She gave Father Jimmie a look, then got up from her chair and took my coffee cup into the kitchen, although I had not finished drinking the coffee in it.

"Her husband died three years ago. Last month the social worker cut off her welfare," Father Jimmie said.

"Why?"

"The social worker felt like it. That's the way it works. Take a walk with me," he said.

"I need to get back home."

"You have time for this," he said.

We went outside, into the sunlit, rain-washed loveliness of the fall afternoon. The pecan tree in the side yard puffed with wind and a yellow dog rolled on its back in the dirt while the children swung back and forth above it on their rope swing. But as I followed Father Jimmie down an incline toward the woods in back I could feel the topography changing under my feet, as though I were walking on a sponge.

"What's that smell?" I said.

"You tell me." He tore a handful of grass from the soil and held the roots up to my nose. "They truck it in from all over the South. Doris's lungs are as much good to her as rotted cork. People around here carry buckets in their cars because of their children's constant diarrhea."

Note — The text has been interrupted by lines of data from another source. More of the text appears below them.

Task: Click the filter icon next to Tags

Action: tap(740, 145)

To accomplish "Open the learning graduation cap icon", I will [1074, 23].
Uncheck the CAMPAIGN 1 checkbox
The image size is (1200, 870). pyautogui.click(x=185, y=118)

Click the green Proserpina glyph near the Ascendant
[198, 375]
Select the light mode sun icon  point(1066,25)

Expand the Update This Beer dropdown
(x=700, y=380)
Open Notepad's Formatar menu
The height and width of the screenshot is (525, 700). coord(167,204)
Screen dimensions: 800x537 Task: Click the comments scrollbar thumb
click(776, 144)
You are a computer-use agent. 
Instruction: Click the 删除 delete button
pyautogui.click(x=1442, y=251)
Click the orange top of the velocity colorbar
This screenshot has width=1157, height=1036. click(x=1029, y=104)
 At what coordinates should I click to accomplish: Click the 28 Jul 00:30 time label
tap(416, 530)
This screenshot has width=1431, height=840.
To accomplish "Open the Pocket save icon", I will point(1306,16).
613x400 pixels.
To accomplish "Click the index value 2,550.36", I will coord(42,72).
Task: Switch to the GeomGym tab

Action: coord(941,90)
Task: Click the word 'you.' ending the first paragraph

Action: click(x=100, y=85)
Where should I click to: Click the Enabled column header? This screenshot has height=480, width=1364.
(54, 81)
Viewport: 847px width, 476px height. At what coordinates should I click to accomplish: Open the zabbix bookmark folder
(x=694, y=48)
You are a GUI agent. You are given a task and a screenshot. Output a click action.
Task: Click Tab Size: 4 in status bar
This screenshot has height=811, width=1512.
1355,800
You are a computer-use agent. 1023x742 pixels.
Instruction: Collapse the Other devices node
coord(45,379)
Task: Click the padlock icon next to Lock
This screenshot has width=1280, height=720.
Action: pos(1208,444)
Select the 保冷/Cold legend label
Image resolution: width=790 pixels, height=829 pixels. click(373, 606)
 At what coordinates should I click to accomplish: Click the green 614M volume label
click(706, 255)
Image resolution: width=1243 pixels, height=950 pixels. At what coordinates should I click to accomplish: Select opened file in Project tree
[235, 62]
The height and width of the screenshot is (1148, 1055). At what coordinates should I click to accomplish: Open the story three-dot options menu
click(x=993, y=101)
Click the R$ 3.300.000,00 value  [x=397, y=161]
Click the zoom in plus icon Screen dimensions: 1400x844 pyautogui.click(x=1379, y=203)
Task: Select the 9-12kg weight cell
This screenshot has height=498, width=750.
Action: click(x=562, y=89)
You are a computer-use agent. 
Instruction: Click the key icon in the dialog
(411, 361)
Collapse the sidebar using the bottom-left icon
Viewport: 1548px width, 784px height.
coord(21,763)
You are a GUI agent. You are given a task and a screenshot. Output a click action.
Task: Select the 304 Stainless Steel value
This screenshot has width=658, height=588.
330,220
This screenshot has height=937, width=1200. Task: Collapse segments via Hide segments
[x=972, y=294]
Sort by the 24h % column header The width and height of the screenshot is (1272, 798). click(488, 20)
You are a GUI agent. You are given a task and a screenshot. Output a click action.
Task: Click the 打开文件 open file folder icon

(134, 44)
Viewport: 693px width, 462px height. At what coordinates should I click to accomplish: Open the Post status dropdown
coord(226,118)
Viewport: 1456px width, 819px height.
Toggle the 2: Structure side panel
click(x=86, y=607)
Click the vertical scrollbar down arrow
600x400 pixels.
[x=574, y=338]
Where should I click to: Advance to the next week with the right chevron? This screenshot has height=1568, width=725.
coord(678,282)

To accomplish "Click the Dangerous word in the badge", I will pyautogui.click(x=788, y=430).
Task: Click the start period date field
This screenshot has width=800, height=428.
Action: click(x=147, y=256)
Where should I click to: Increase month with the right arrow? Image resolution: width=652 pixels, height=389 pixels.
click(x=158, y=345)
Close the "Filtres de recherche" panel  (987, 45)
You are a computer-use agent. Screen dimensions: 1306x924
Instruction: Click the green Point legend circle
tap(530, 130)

I held onto the trunk of a withered persimmon tree and looked at the soles of my shoes. They were slick with a black-green substance, as though I had walked across a factory floor. We crossed a board plank spanning a rain ditch. The water was covered with an iridescent sheen that seemed to be rising in chains of bubbles from the bottom of the ditch. Perhaps twenty settling ponds, layered over with loose dirt, were strung along the edge of the woods, each of them crusted with a dried viscous material that looked like an orange scab.

"Is this Doris's property?" I said.

"It belonged to her grandfather. But twenty years ago Doris's cousin made his "X' on a bill of sale that had Junior's name typed on it. The cousin and the waste management company that bought the land both claim he's the Junior Crudup of record and Doris is out of luck."

"I'm not following you."

"No one knows what happened to the real Junior Crudup. He went into Angola and never came out. There's no documentation on his death or of his release. Figure that one out."

"I don't want to."

Father Jimmie studied my face. "These people here don't have many friends," he said.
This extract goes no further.